When you begin topic modeling, the first thing you need to do is consider the length of your documents. Topic modeling looks at the likelihood of co-occurrence of words within the same “space,” where space is defined as the boundaries of a given document. So if your documents are short to medium length and topically focused, like newspaper articles or academic articles, then using the whole document is a fine choice. If your documents are long and topically diverse, like novels, then not so much. Your documents are so long that almost all words appear in the context of all other words (this is an overstatement, but you hopefully get what I mean). To handle this problem, you will first need to shrink your documents down to smaller sizes (called “chunks,” lost my appetite).
Since we are working with the novel data as our sample, you’re going to first break them down into smaller units. To do so you can use the following code. You are going to read in each novel one-by-one, so we’ll use that code again. This is the text ingestion and cleaning function:
text.prep<-function(x){
#first scan in the document
work<-scan(x, what=”character”, quote=””, quiet=T)
#remove numbers
work<-gsub(“\\d”, “”, work)
#remove punctuation
work<-gsub(“\\W”, “”, work)
#make all lowercase
work<-tolower(work)
#remove blanks
work<-work[work != “”]
}
Remember it’s a function, so you have to run it to store it as a variable (to be run later). The next step is to write a loop that goes through each novel and divides it into chunks of the same size and writes those as separate files to a new directory.

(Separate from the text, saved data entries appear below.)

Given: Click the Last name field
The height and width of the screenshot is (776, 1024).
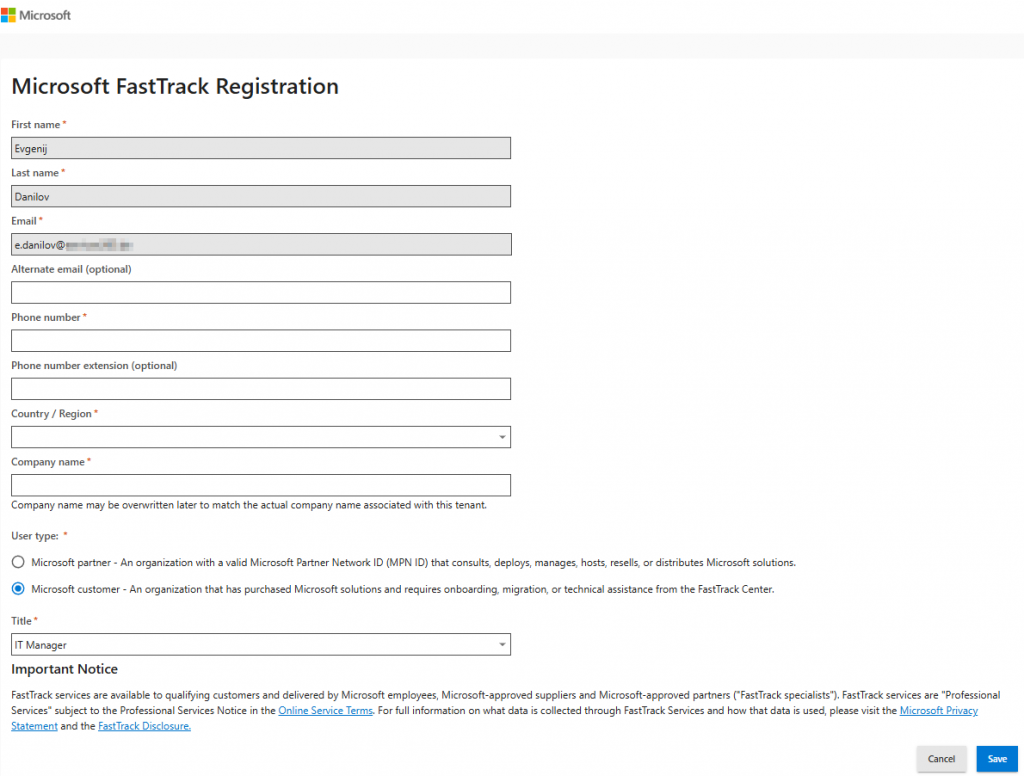Looking at the screenshot, I should [x=260, y=196].
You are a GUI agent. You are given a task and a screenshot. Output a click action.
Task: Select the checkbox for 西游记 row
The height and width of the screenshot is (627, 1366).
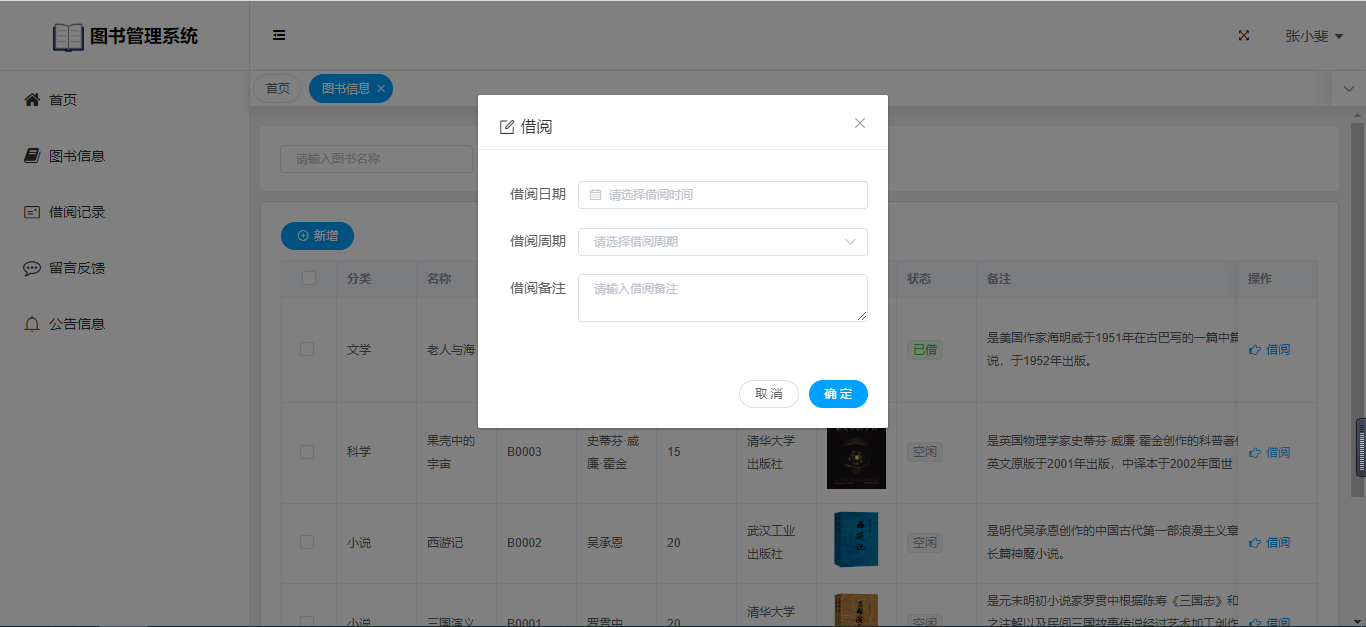click(x=307, y=542)
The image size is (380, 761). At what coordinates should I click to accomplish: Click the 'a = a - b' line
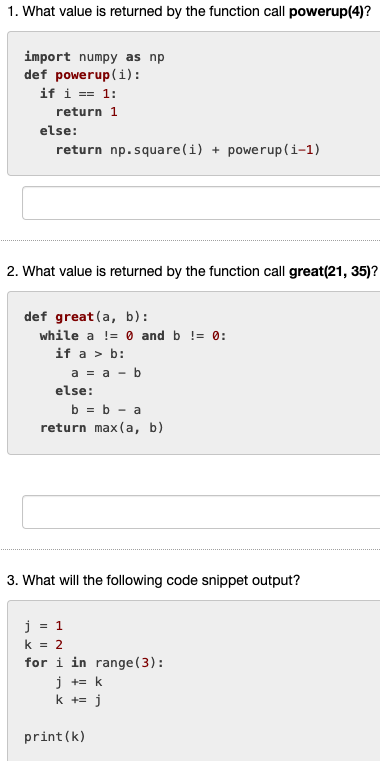tap(106, 373)
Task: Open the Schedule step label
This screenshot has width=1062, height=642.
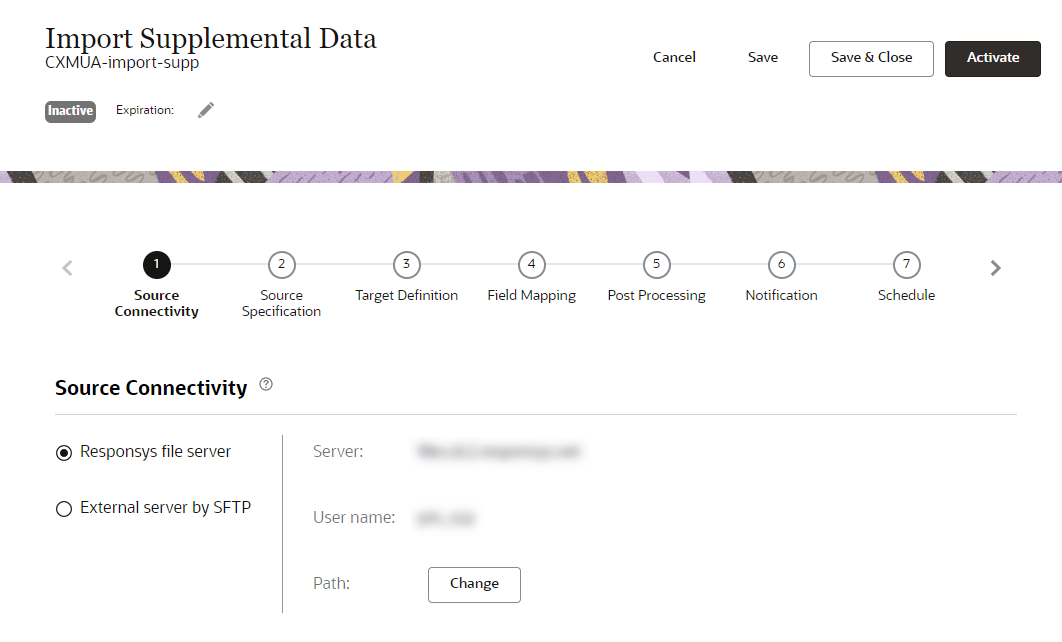Action: click(907, 296)
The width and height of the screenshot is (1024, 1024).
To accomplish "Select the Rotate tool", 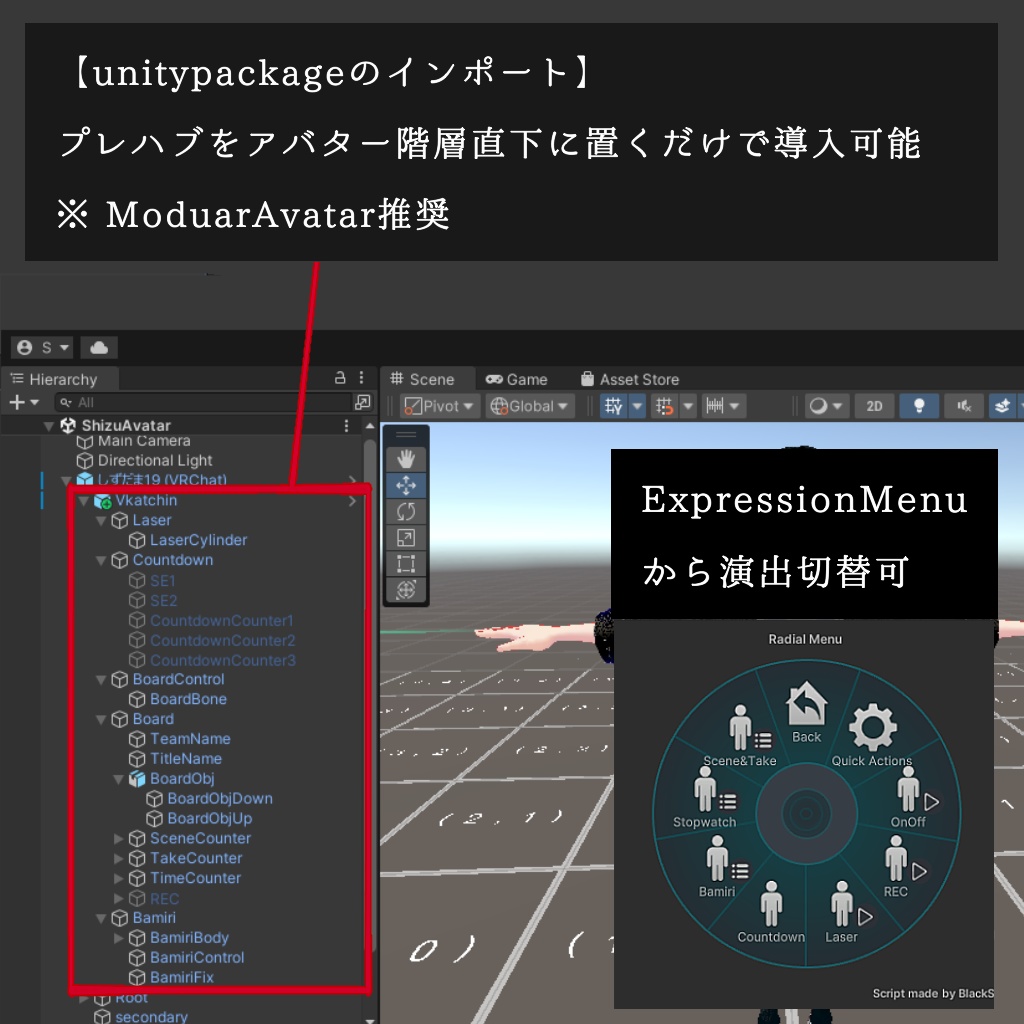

Set the chunk size. Here we use 1000 words. This is a good default, but 500 also works well. As you’ll see there are not hard and fast rules for topic modeling, which is of course one of the problems for using it as an explanatory mechanism. Make sure to document all of your choices and as much as possible test different options. This can help shore up how robust your insights are and how dependent they are on small tweaks to parameters of the model.
chunk<-1000
Create a loop that goes through each original file:
for (i in 1:length(f.names)){
#set your working directory inside of your novels
setwd(“~/Data/txtlab_Novel150_English”)
#see how fast things are going
print(i)
#ingest and clean each text using the text.prep function
work.v<-text.prep(f.names[i])
#set your working directory to a new folder for the chunks
setwd(“~/Data/txtlab_Novel150_English_Chunks_1000”)
#set file number integer
n=0
#go through entire novel and divide into equal sized chunks
for (j in seq(from=1, to=length(work.v)-chunk, by=chunk)){
n=n+1
sub<-work.v[j:(j+(chunk-1))]
#collapse into a single paragraph
sub<-paste(sub, collapse = ” “)
#write to a separate directory using a custom file name
new.name<-gsub(“.txt”, “”, f.names[i])
new.name<-paste(new.name, sprintf(“%03d”, n), sep=”_”)
new.name<-paste(new.name, “.txt”, sep=””)
write(sub, file=new.name)
}
}
If you used 1,000 word chunks, then you should have 18,407 new files.